Zulip Chat Archive
Stream: triage
Topic: PR #10645: feat(combinatorics/additive/small_roth): Small...
Random Issue Bot (May 12 2022 at 14:22):
Today I chose PR 10645 for discussion!
feat(combinatorics/additive/small_roth): Small Roth numbers
Created by @Yaël Dillies (@YaelDillies) on 2021-12-06
Labels: awaiting-author
Is this PR still relevant? Any recent updates? Anyone making progress?
Yaël Dillies (May 12 2022 at 14:24):
This PR is a bit weird on its own because it does not end with a clear result. Instead, it sets up the invariant of an algorithm that could then be used by tactics to calculate Roth numbers.
Yaël Dillies (May 12 2022 at 14:25):
The only thing that's missing from this PR to make it enjoyable is a demonstration of a Roth number calculation using the two lemmas.
Yaël Dillies (May 12 2022 at 14:26):
@Bhavik Mehta, @Eric Wieser and I discussed it already
Random Issue Bot (Jul 23 2022 at 14:13):
Today I chose PR 10645 for discussion!
feat(combinatorics/additive/small_roth): Small Roth numbers
Created by @Yaël Dillies (@YaelDillies) on 2021-12-06
Labels: awaiting-author
Is this PR still relevant? Any recent updates? Anyone making progress?

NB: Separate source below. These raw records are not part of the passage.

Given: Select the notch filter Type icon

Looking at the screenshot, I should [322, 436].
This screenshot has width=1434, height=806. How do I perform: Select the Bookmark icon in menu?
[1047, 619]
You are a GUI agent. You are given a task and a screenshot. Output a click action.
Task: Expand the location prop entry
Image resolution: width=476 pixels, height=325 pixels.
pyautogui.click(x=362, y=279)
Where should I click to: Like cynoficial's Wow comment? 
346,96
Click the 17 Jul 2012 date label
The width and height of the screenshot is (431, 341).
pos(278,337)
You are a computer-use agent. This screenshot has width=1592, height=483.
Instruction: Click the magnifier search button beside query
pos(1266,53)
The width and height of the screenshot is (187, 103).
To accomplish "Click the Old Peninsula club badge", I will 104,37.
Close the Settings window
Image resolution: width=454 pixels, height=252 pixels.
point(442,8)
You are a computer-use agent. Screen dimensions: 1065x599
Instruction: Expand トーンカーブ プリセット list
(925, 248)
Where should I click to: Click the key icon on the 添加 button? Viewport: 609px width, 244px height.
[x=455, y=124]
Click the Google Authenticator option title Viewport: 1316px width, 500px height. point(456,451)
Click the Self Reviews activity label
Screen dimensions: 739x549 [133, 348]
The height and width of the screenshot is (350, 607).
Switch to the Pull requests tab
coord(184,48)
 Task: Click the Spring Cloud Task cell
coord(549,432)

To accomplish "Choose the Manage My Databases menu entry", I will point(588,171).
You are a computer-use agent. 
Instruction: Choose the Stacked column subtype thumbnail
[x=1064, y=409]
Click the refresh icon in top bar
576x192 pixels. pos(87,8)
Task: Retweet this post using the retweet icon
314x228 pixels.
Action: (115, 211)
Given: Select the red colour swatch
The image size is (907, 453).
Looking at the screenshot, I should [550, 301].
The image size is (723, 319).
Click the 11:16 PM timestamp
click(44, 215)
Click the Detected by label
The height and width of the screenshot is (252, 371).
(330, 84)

Random Issue Bot (Dec 11 2022 at 14:08):
Today I chose PR 10645 for discussion!
feat(combinatorics/additive/small_roth): Small Roth numbers
Created by @Yaël Dillies (@YaelDillies) on 2021-12-06
Labels: awaiting-author
Is this PR still relevant? Any recent updates? Anyone making progress?
Yaël Dillies (Dec 11 2022 at 17:40):
I set myself to write the aforementioned tactic. Probably it's not too hard.
Last updated: Dec 20 2023 at 11:08 UTC